L’uomo si trova reinserito nel contesto del mondo animale (come in altre opere nel contesto vegetale o marino) e in esso è appiattito: il suo orgoglio è scomparso, debellato e punito dalla rivincita dell’altro da sé. Perché gli animali, sfruttati, picchiati, cacciati, sventrati, scannati, sono i nostri compagni di viaggio e chiedono con forza muta e con occhi eloquenti di essere da noi accolti: si veda Dono di caccia, Il sogno dell’artiglio, La carezza di Bruges, La fiducia. Oppure, rinunciando al dialogo, ci sovrastano senza più riguardo e si apprestano a detronizzarci con tranquilla fermezza: Sentinella, Quartetto, La serena convivenza, Il gufo diffidente, Il giogo del falconiere.

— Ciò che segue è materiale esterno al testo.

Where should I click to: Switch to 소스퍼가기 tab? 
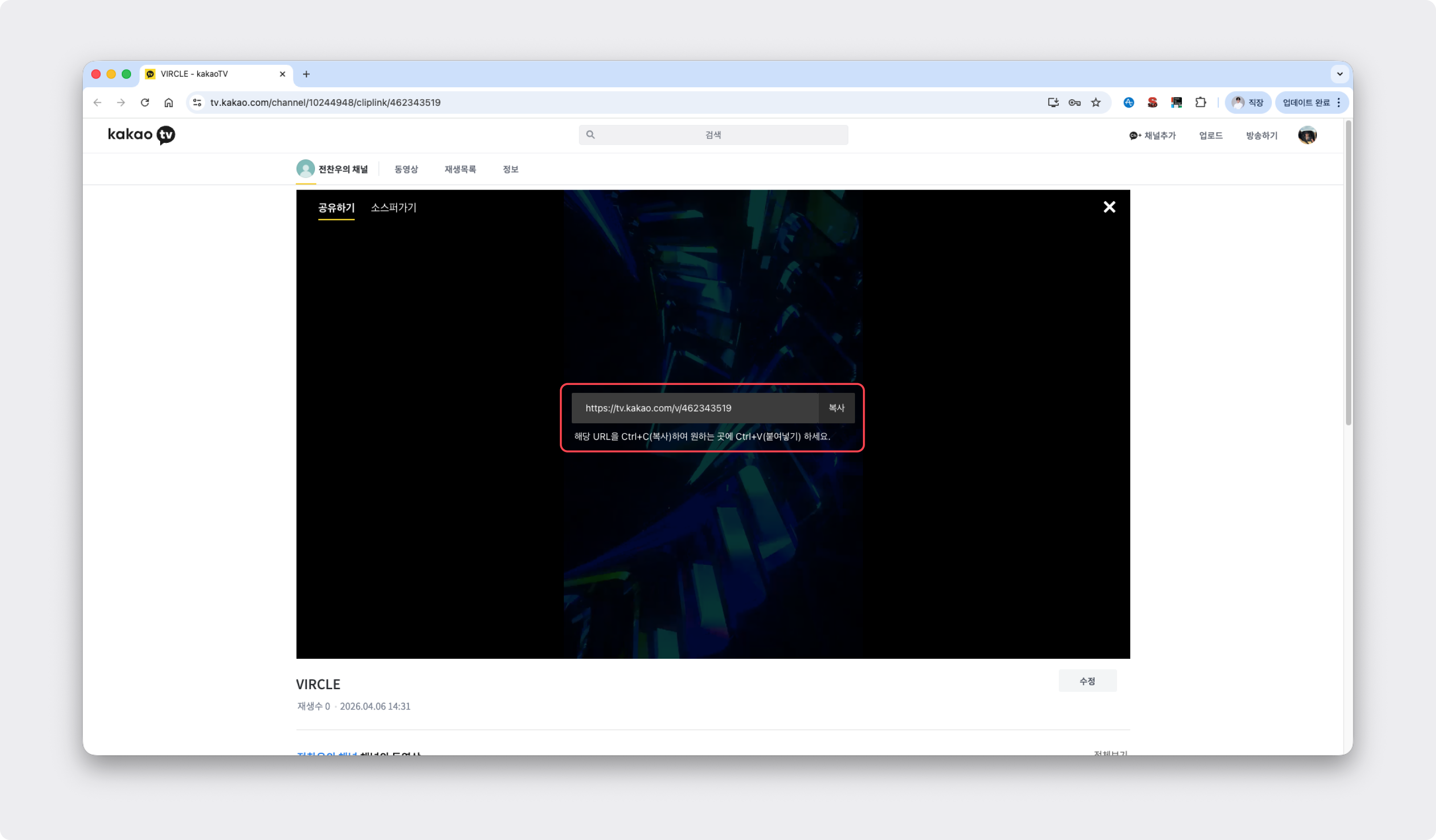[x=393, y=208]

E i segni della metembiosi si riscontrano anche nella pelle e negli occhi degli umani: gli occhi di uomini e donne sono sempre chiusi, come in un abbandono o smemoratezza, in un principio di incoscienza ipnotica, in un crepuscolo della mente e dell’anima. A reggere, ma ancora per poco, sono solo i corpi, che pure decadono, si spellano e si trasformano, cercano di resistere abbracciandosi oppure ignorando il mondo, appunto con gli occhi chiusi.
Lo spirito, invece, si è già ritirato, è caduto all’indietro nel baratro dell’oblio. All’opposto, l’animale guarda: ha gli occhi aperti nella pazienza, spalancati nello stupore, sbarrati in un’attenzione spasmodica verso i soggetti umani e verso il mondo che gli si apre davanti, nuovo e intatto, promessa di esistenza novella, appunto di metembiosi: un mondo pieno di sensibilità e di delicatezza (Protezione del nido).
L’altro luogo emblematico della trasmigrazione è la pelle: trattata con argilla, ne reca i segni nella ruvidezza, nell’opacità scabra che si oppone allo splendore levigato dell’epidermide umana, specie femminile, quasi un’umiliazione della luminosità. E se non è passata l’argilla, sulla pelle è passata la luce, imprimendovi le tracce di un’esplosione fotografica, direi quasi radioattiva, una folgorazione di colature, di innervamenti, di emanazioni fantasmatiche, quasi una foto ai raggi X del sottostante impianto di organi e vene in procinto di trasformarsi in sterpi e ramoscelli.
E sintesi concettuale di questo processo di metembiosi è il titolo dell’ultima fotografia della serie, Simbiosi, in cui una donna di spalle, dall’epidermide maculata dal trattamento con la creta, sostiene sull’omero sinistro un uovo enorme, rabescato d’argento su fondo nero, una sorta di uovo cosmico da cui potrebbe nascere una razza nuova, ibrida di umani e di animali, forse più saggia e meno crudele.